▸ **Supplied passage**
· · · · · · ·

Around 8,000 to 19,000 years ago, ice sheets receded from North America, reshaping many mountains, changing routs of rivers and that included in New Hampshire. Glaciers carved the formation that would be Old Man of the Mountain as they receded from the area during the most recent ice age, the Wisconsin Glaciation, which happened 10,000 years ago.

In 1850, the formation was the inspiration for a story by Nathaniel Hawthorne, which was called The Great Stone Face, which he described the formation as a work of nature in her mood of majestic playfulness. The Old Man of the Mountain was a big part of New Hampshire, even gracing a stamp in 1955. It has also been the state emblem since 1945, it was once on the state’s license plates, highway-route signs and on the back of the Statehood Quarter for the state.

As time went on for the formation, constant freezing and thawing, plus vibration from nearby traffic, caused fissures to open up on the forehead of the formation. In the 1920s, the crack was mended with chains, and in 1957, $25,000 was spent to create weatherproofing for the formation, which including putting in 20 tons of fast-drying cement, plastic coverings, turnbuckles, steel rods and a concrete gutter to divert runoff.

Nature was not going to be stopped though and between midnight and 2 a.m. on May 3, 2003, the formation collapsed. Grief was widespread in the state and flowers were even left at the base of the cliff. A replacement replica of the formation was briefly considered but that was rejected and instead viewfinders at the site show what the formation once looked like.

· · · · · · ·

▸ **Records provided**
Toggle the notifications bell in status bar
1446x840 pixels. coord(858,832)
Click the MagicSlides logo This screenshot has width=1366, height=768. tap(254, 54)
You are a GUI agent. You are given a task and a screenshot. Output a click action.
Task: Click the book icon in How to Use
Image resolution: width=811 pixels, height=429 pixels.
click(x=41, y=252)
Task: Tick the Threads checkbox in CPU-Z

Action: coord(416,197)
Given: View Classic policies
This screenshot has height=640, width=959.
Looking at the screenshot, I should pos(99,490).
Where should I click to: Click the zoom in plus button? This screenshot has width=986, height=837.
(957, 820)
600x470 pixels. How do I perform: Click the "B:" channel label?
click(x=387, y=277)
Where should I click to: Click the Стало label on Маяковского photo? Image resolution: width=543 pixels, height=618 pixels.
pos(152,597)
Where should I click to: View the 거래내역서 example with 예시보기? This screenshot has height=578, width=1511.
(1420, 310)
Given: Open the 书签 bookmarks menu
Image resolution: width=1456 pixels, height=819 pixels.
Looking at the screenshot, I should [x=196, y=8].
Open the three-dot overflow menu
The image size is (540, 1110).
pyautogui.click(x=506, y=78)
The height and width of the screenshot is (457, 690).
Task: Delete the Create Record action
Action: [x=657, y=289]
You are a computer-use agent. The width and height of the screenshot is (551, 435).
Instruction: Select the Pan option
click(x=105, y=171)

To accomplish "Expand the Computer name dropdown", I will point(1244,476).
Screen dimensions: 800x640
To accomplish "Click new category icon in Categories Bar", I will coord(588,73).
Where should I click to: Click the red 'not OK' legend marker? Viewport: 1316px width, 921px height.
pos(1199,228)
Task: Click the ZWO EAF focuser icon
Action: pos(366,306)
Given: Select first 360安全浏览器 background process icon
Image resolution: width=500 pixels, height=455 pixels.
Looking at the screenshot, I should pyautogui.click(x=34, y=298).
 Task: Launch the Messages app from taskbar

· · · · · · ·

From the Old Man of the Mountain passage, list every item installed in the 1957 weatherproofing of the formation.

▸ **Task answer**
- 20 tons of fast-drying cement
- Plastic coverings
- Turnbuckles
- Steel rods
- A concrete gutter to divert runoff